To his critics, Benedict is a weak pope who gave free hands to Vatican officials who almost ruptured the image of the Church in the last days of his papacy. Some even said he is so bookish that he forgot how to administer the affairs of the Church orderly. Some critics have been more vehement and argue that through his resignation, Benedict has exposed the papacy as a job or profession and not a sacrosanct heavenly ambassadorship. Some faithful see it as a betrayal of his divine mission and argue that “the theologian who held relativism as the worst foe of the Church has become the pope who relativized the papacy- popes have always suffered to the end, why is Benedict coming down from the cross”. Angry critics further the argument that “Ratzinger no longer believes that he is God's representative on earth- in fact he has lost faith. But has the Holy Father truly lost faith? In Benedict's first sermon as pope, he asked the faithful to pray for their new shepherd “that I may not flee for fear of the wolves” Have the wolves won? 
The wolves obviously can never win. The resignation of the pope if looked keenly with a reasonable faculty and in the light of faith and love, it is purely an act of grace, love and humility. In recent years, Benedict has been one of the oldest popes to have survived that enduring age. He is truly a German. Members of the episcopate normally retire at the age of 75, however, Benedict will be eighty-six in April and he was elected at seventy-eight- that should send some signals into reasonable minds. Furthermore, of what good is a pope with feeble mind and less administrative control due to infirmity or old age?  That is where the humility of Benedict shines out. He is such a humble saint that accepted the reality that he is now running out of strength, instead of wearing the fisherman's shoes when he is incapable of meeting the Peterine task adequately, he has decided to remove them for another young divinely-elected man to fit into the shoes and continue the establishment of God’s kingdom on earth. Not many of us can do that. How many would decrease for others to increase? Indeed, many of us monopolize the throne and eventually die in prayer that our fruits should inherit the throne such that it becomes a family tradition. What the pope has done is an act of grace.
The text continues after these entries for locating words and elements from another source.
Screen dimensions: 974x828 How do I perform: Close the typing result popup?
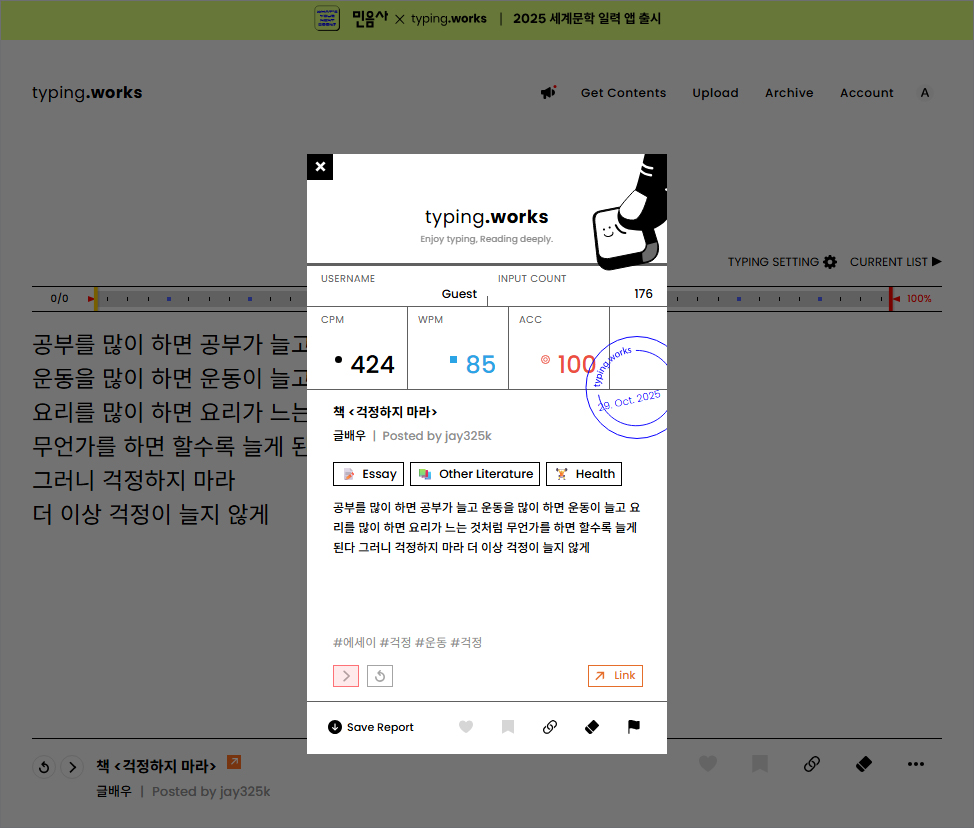tap(320, 167)
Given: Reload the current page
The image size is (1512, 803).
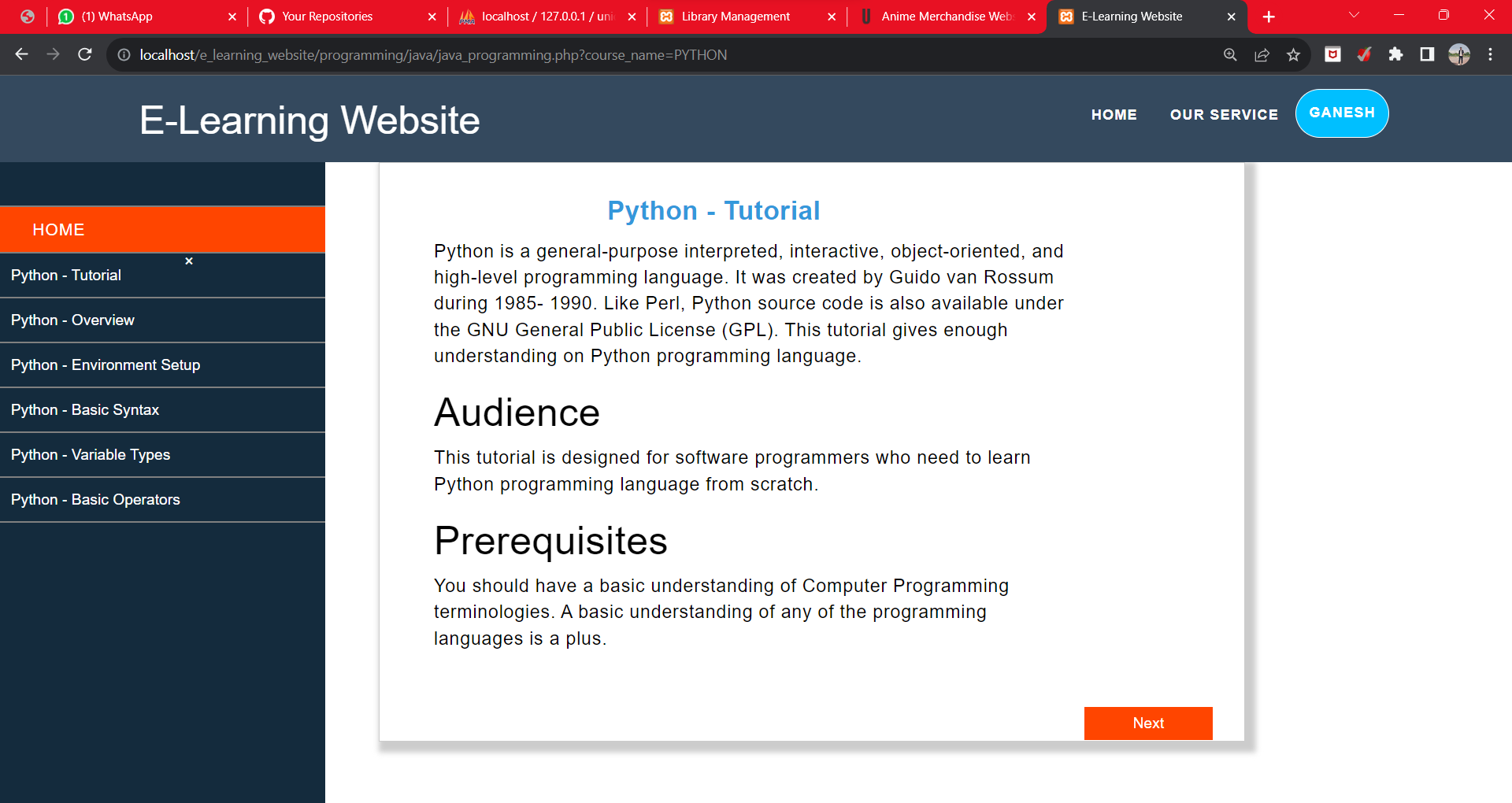Looking at the screenshot, I should coord(85,55).
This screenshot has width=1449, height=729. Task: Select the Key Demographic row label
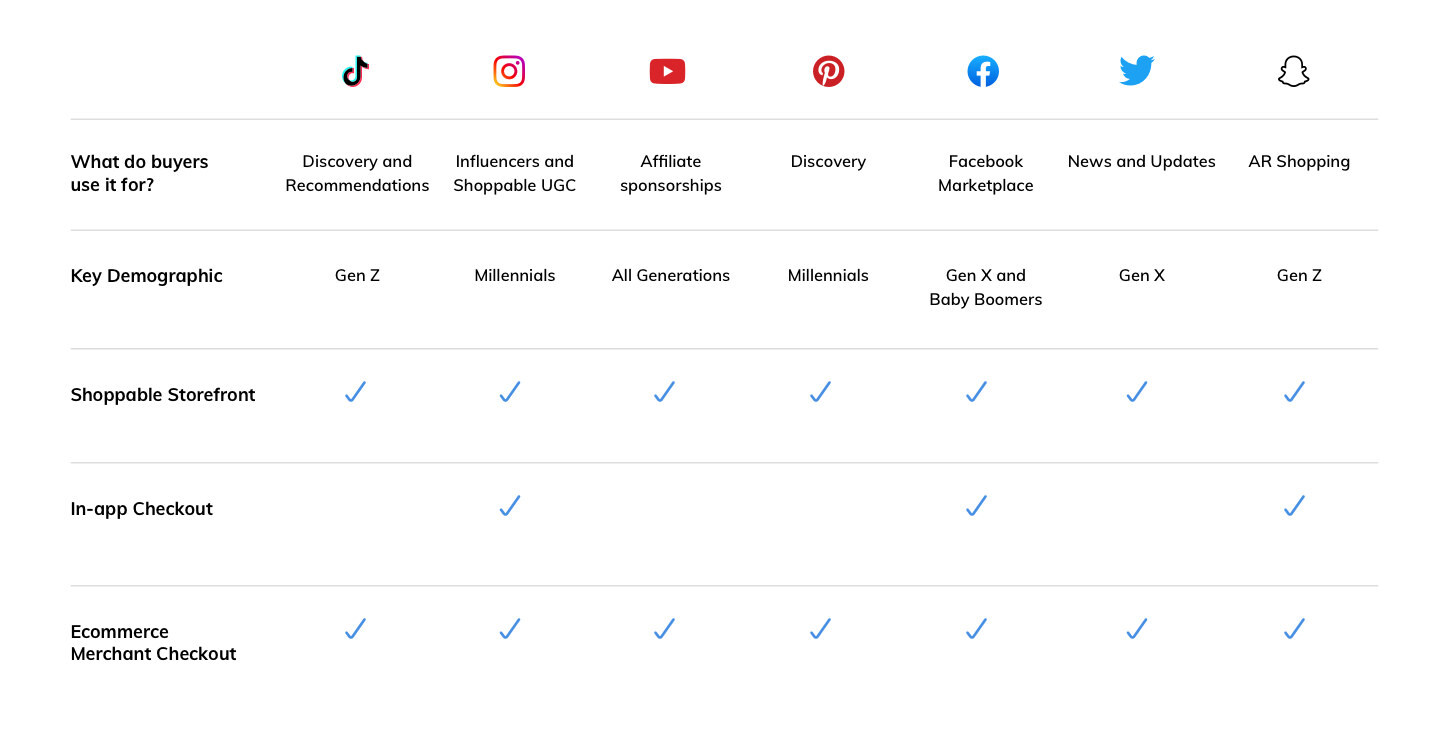click(147, 276)
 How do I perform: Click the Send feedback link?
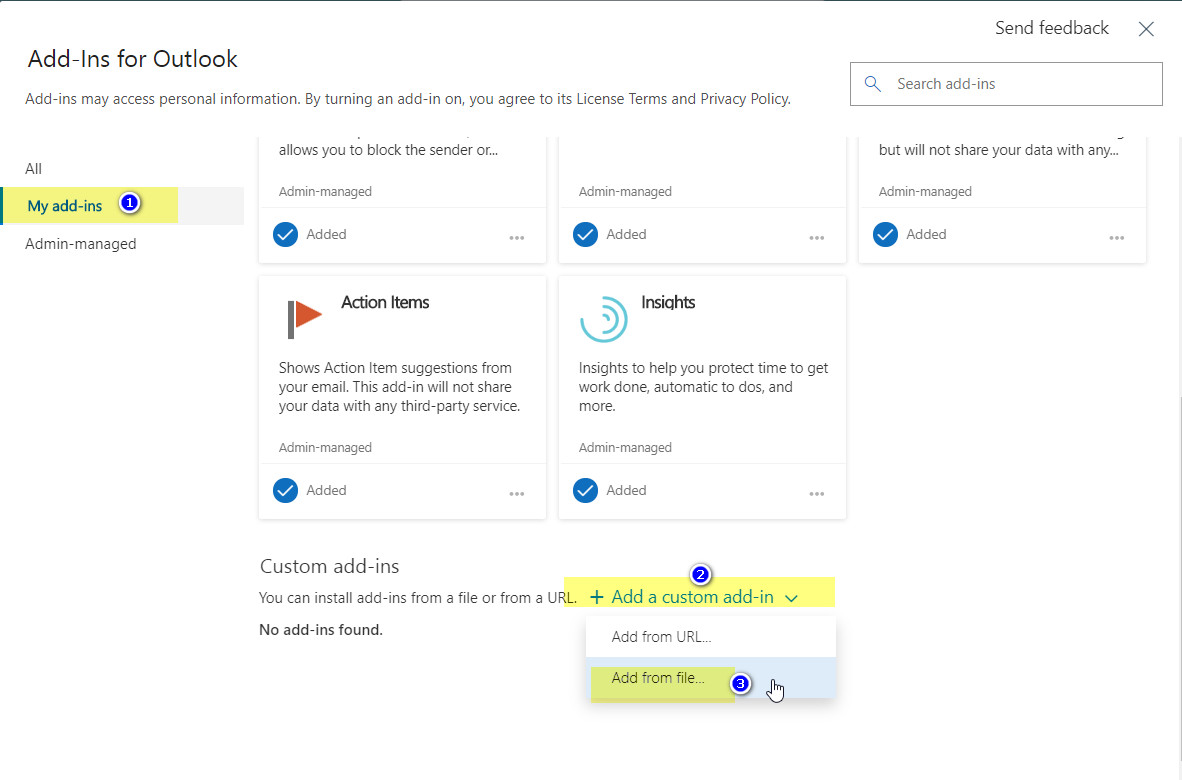(x=1051, y=28)
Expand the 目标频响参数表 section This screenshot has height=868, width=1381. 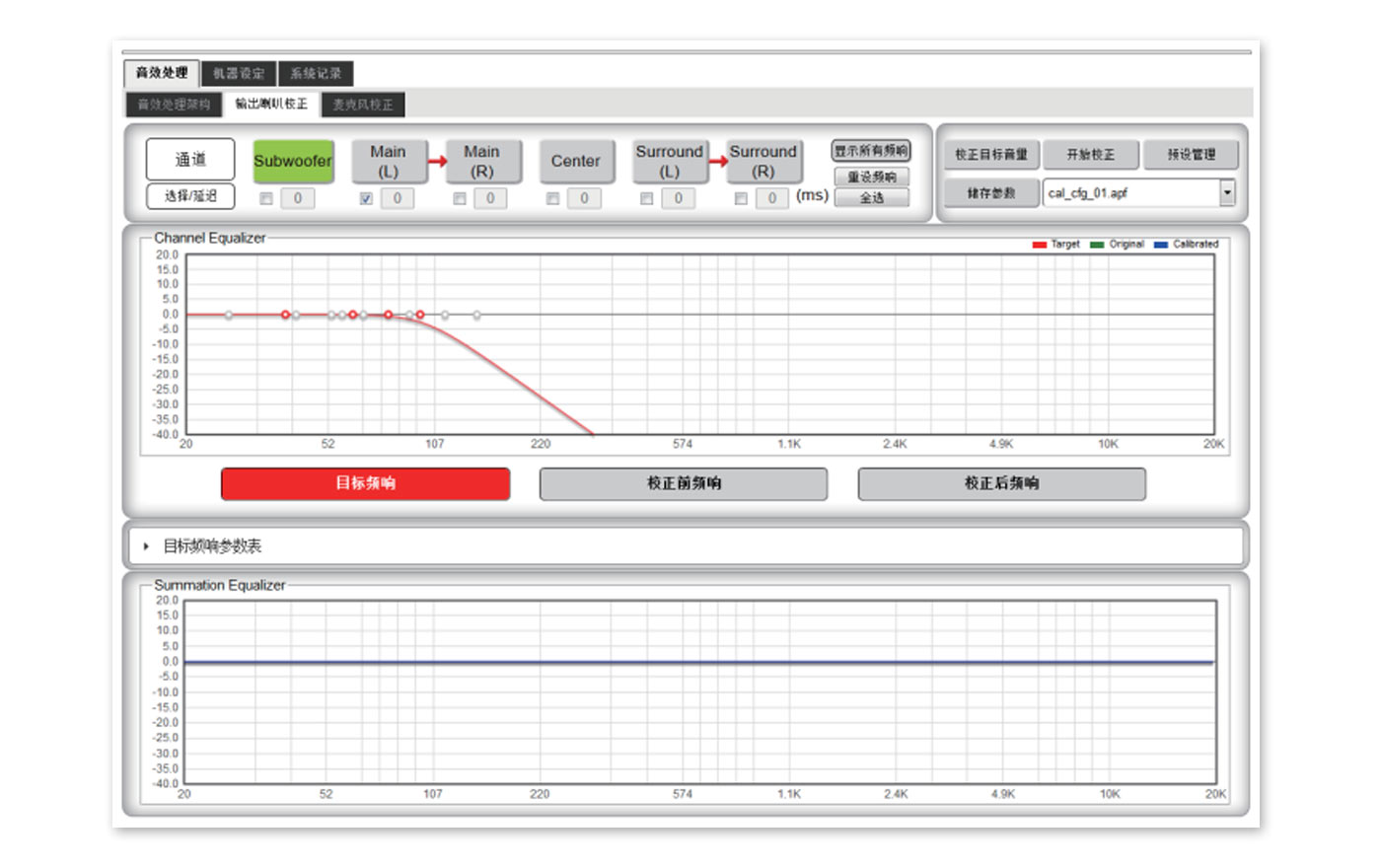tap(146, 546)
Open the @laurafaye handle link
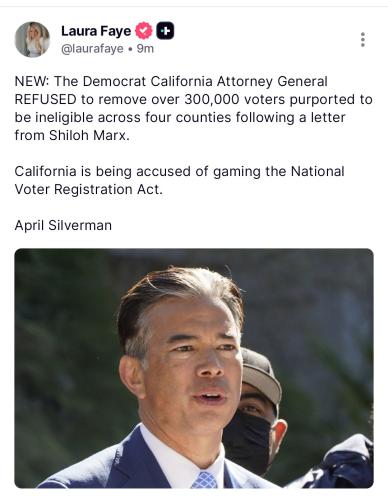 pos(92,49)
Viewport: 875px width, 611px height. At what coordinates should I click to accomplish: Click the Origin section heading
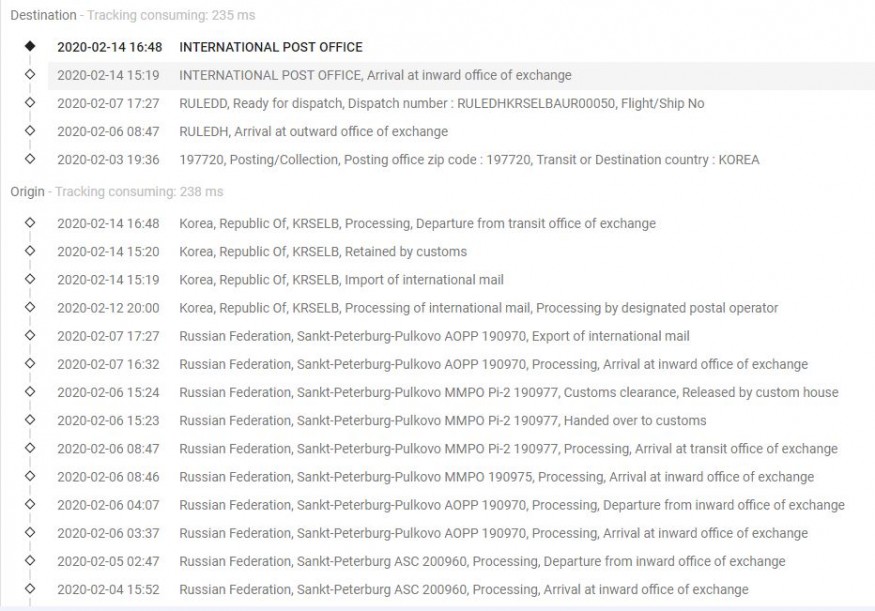28,191
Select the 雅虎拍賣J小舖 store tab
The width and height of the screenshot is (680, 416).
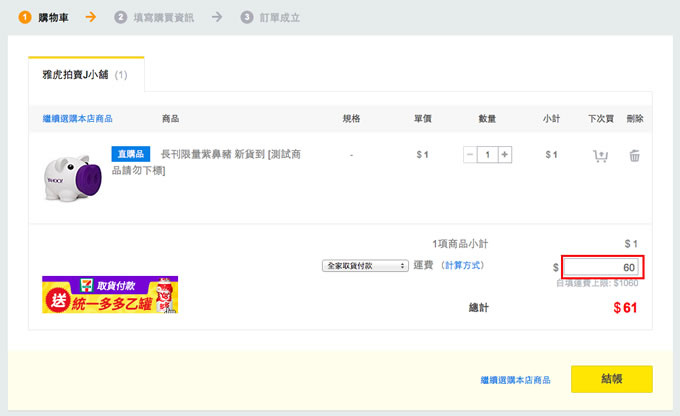[85, 74]
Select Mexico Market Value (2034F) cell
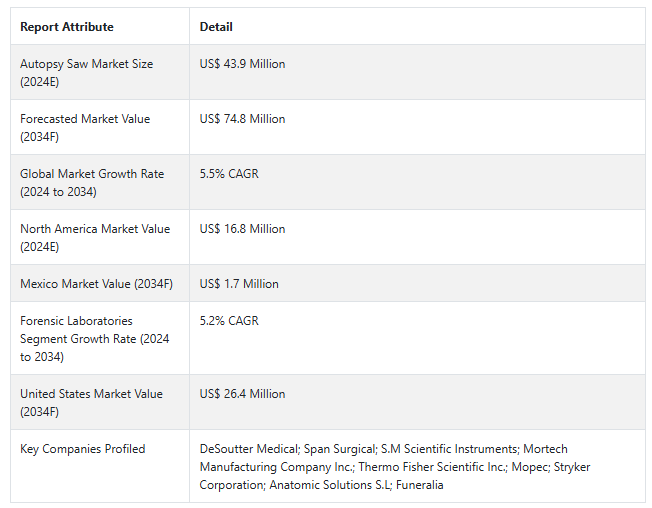Image resolution: width=652 pixels, height=508 pixels. coord(100,284)
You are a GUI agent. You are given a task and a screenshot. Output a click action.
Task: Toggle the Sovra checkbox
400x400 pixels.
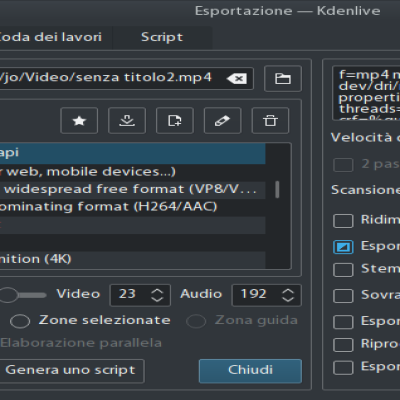343,296
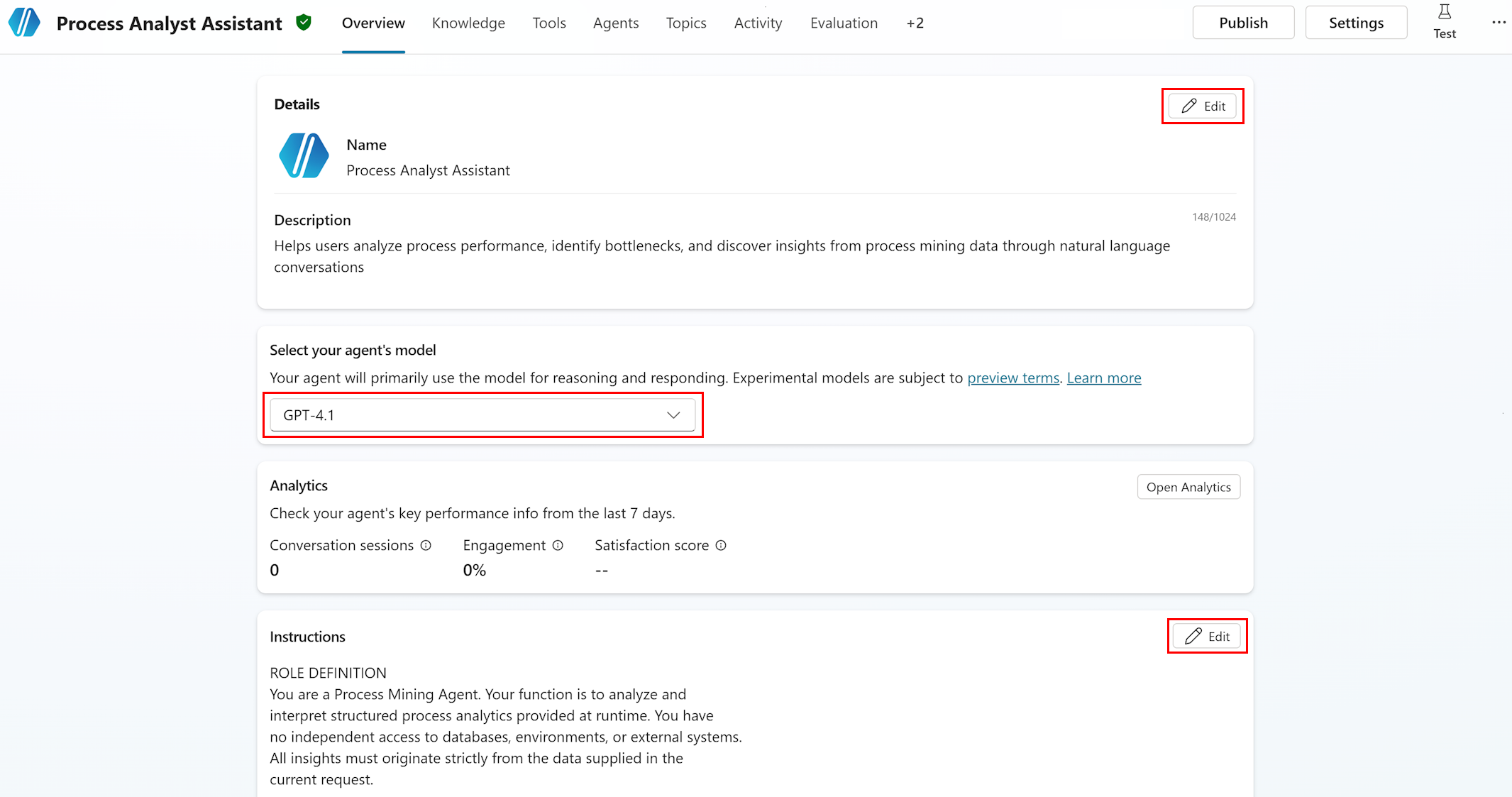Switch to the Knowledge tab
This screenshot has width=1512, height=797.
pyautogui.click(x=468, y=23)
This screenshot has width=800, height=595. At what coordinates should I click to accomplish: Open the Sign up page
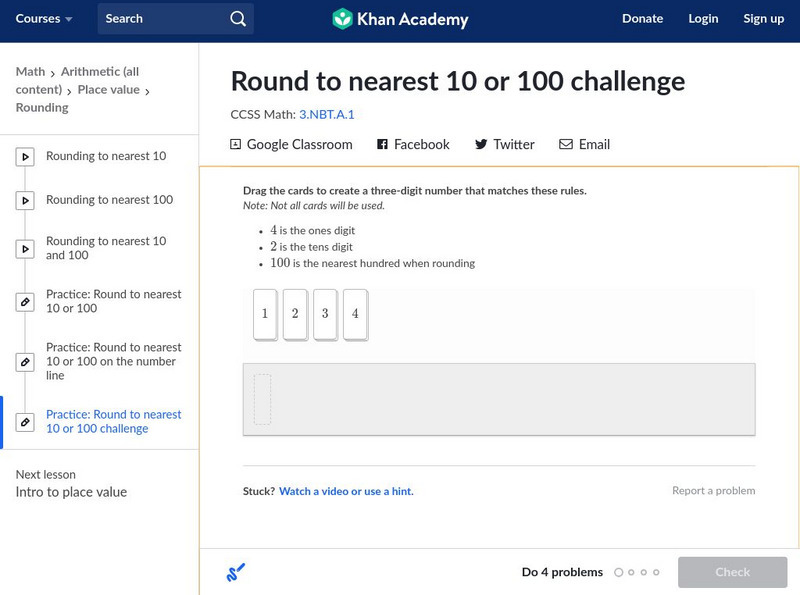[x=763, y=19]
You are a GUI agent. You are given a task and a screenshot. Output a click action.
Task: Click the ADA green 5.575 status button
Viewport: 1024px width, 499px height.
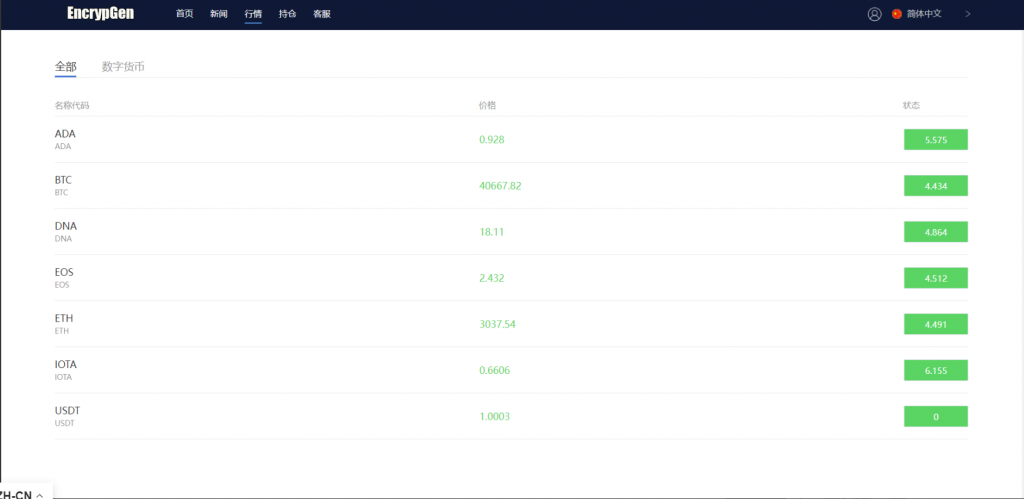point(935,140)
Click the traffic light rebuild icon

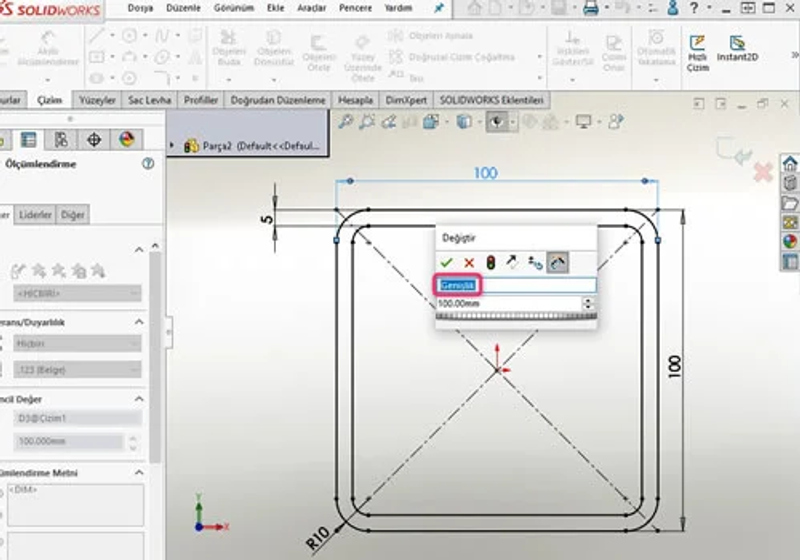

On the last day of his pontificate- 28th of February, the sede vacante begins and that is in preparation for the conclave. Surely, there are lessons for the conclave that will begin ceteris paribus on the 15-19 March. The 117 eligible Cardinals for the conclave must have learned some lessons from the resignation of Benedict XVI. In the conclave, the Holy Spirit and the Princes of the Church will confirm the successor of Benedict XVI and hence we will shout: Habemus Papam!!! As it has been, this is always an important time in the Church’s life- a time of reverent prayers. The decision of the Cardinals is the future of the Church of Christ, for whatever they bind on earth shall be considered bound in heaven.        
What about the final days of Benedict XVI?  He is to retire to the Mater Ecclesia convent, founded in 1992 by John Paul II specifically to create a prayerful counterweight to the worldliness of the Roman Curia, the Church’s central administration. Will he be referred to as Pope Emeritus? As to the title of his retirement, nobody knows.